= Claude Péloquin =

Canadian poet, writer, singer, songwriter, screenwriter, and director (1942–2018)

Claude Péloquin (1942 – 25 November 2018) was a Québécois poet, writer, singer, songwriter, screenwriter, and director.

Péloquin published more than twenty books of poetry. He was also the author of many popular songs, including Robert Charlebois' Lindberg, for which he won the Félix Award in 1969. He collaborated with notable Quebec musicians including Robert Charlebois.

== Career ==

Prolific multimedia artist, Claude Péloquin became known as part of the Quebec counterculture movement of the 1960s.

Péloquin co-wrote the lyrics of Lindberg (1968), composed and performed by Robert Charlebois, which won the Félix Award for Song of the Year. The two continued to work together on music through the 1970s and 1980s.

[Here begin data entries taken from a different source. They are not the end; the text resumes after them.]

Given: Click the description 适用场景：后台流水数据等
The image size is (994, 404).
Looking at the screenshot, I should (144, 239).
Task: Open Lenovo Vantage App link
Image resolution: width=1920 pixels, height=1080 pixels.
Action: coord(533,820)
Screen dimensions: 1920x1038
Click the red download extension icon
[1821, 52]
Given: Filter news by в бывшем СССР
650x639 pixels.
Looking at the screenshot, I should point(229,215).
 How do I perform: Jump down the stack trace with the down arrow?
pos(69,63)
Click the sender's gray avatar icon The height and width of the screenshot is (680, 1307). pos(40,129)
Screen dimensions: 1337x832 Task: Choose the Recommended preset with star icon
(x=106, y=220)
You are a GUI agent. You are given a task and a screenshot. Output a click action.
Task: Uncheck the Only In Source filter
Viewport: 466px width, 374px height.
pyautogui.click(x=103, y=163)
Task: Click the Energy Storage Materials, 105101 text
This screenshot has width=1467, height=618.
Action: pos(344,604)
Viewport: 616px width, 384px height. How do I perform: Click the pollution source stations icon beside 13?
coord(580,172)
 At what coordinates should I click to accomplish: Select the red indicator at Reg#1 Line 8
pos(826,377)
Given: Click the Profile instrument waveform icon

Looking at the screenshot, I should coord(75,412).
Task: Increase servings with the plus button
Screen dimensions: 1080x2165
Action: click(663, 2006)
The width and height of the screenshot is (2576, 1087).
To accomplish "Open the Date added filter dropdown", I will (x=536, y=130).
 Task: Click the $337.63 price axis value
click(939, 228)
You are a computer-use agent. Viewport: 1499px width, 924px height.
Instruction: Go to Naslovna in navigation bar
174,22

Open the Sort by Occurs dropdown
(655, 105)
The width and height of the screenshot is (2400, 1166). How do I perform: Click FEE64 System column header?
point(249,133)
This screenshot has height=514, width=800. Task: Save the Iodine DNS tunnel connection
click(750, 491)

He also wrote scripts, essays, novels, and created visual art, often blending poetic and political expression. Péloquin is widely remembered for the phrase « Vous êtes pas écœurés de mourir bande de caves? C’est assez! » displayed on a mural at the Montreal metro station Crémazie in 1967, which became emblematic of the Quiet Revolution's spirit of social questioning. Throughout his career, he produced more than 20 collections of poetry and collaborated with major Québec cultural figures.

He died in Montreal at the age of 76.